Quantum Theatre
- Quantum Theatre logo
- Established: 1990; 36 years ago
- Founder: Karla Boos
- Type: Nonprofit
- Tax ID no.: 25-1760895
- Headquarters: 5907 Penn Ave Suite 210 Pittsburgh, Pennsylvania
- Coordinates: 40°27′44″N 79°55′35″W﻿ / ﻿40.462270°N 79.926400°W
- Artistic Director: Karla Boos
- Co-Interim-Executive Director: Julie Deseyn
- Co-Interim-Executive Director: Wanda Wilson
- Budget: $1,500,000 (2021)
- Website: quantumtheatre.com

= Quantum Theatre =

Contemporary theatre incubator

Quantum Theatre is an experimental theatre company that uses non-traditional stages in Pittsburgh, PA. Founded in 1990 by Karla Boos, it is the longest running producer of site specific plays.

The theatre has been mentioned in American Theatre Magazine and Stage Directions Magazine. It has staged classical plays, adaptations of literature, world premieres and contemporary plays in places such as Washington's Landing, Iron City Brewery, the former Don Allen Auto City, a Downtown loft in the Cultural District, abandoned school houses and the Frick Art & Historical Center.

==Education==
Quantum Theatre also features an educational outreach program in which a teaching artist helps students at inner-city high schools interpret a play, a piece of literature, or a historical event in contemporary terms. The students then create a performance to be showcased at a rehearsal for a Quantum Theatre production.

On January 30, 2012, Quantum Theatre was one of twelve companies to participate in Organic Theater Pittsburgh's From the Ground Up event to promote collaborations between Pittsburgh playwrights and local theater troupes.

==Productions==
Quantum Theatre creates site-specific performances tailoring each one to the location. Updates can include costumes, plot, or a completely new adaptation. One example is when performing King Lear at the Carrie Furnace, Karla Boos mixed medieval English clothing with 1970s steelworker uniforms and added union songs to the play.

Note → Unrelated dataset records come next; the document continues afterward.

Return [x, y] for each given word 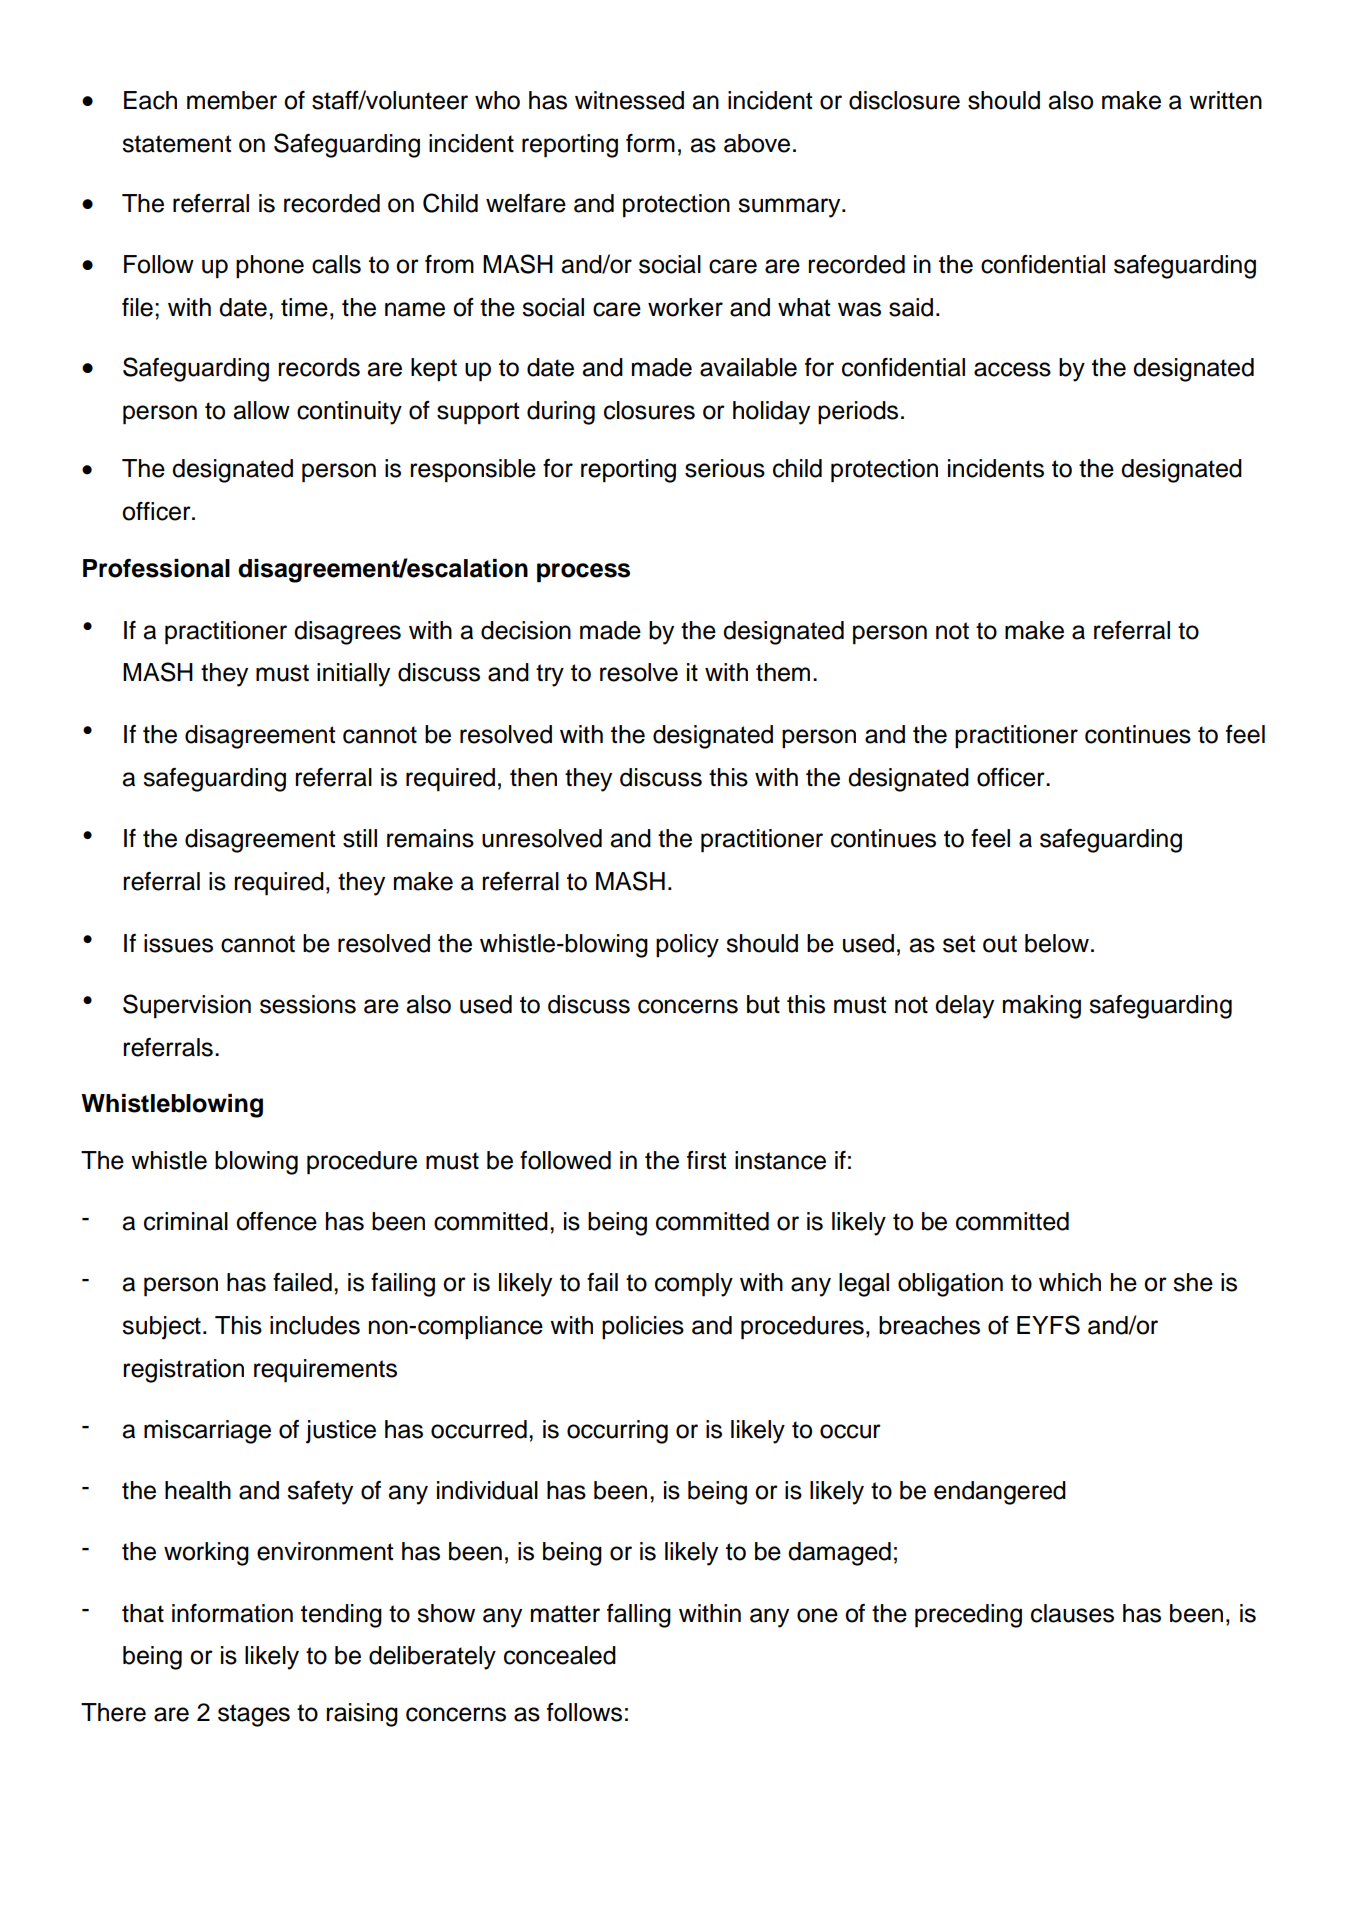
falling [639, 1616]
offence [276, 1221]
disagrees [347, 633]
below [1057, 943]
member [232, 100]
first [707, 1160]
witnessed [629, 100]
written [1225, 100]
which [1070, 1282]
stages [254, 1715]
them [783, 672]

| Season | Location | Play | Author | Notes |
|---|---|---|---|---|
| 2025-2026 | Carrie Furnace | The Tempest | William Shakespeare | Directed by founder Karla Boos, in her final production before retiring. |
| 2022-2023 | OneValley Roundhouse | The Cherry Orchard | Libby Appel | Directed by Katie Brooks. An elaborate multi-tiered stage was incorporated into the Roundhouse. |
| 2021-2022 | Schenley Park Ice Skating Rink | An Odyssey | Jed Allen Harris | Adapted by Jay Ball. Odysseus recounts his tales to a young princess Nausicaa. Quantum Theatre transformed the Ice Rink into a Greek amphitheatre. |
| 2021-2022 | The Maverick | Chimerica | Lucy Kirkwood |  |
| 2020-2021 | Digital Season | Love and Information | Caryl Churchill |  |
| 2020-2021 | Digital Season | Constellations | Nick Payne |  |
| 2020-2021 | Digital Season | Wild | Mike Bartlett |  |
| 2020-2021 | Digital Season | Far Away | Caryl Churchill |  |
| 2018-2019 | Trinity Cathedral Pittsburgh | Chatterton | Karla Boos | Based on the book by Peter Ackroyd |
| 2018-2019 | Carnegie Library of Pittsburgh – Homewood | The Gun Show (Can We Talk about This?) | E. M. Lewis | Additional showings were at West Hall at CCAC – Allegheny Campus & The Tull Family Theater. |
| 2018-2019 | Carrie Furnace | King Lear | William Shakespeare | Costumes were a mixture of Early english garments and steelworker gear. |
| 2016-2017 | Mellon Park Rose Garden | Peribañez | Lope de Vega |  |

Quantum Theatre's final production of their 2018-2019 season will be the world premiere of Inside Passage, opening in March 2018. The play was written by Pittsburgh's Gab Cody, whose work was most recently featured in Bricolage Production Company's Dodo: The Time Has Come in partnership with the Carnegie Museums of Pittsburgh. Directed by Sam Turich, Inside Passage incorporates documentary film footage and live performance to explore themes of family, home, childhood, and loss.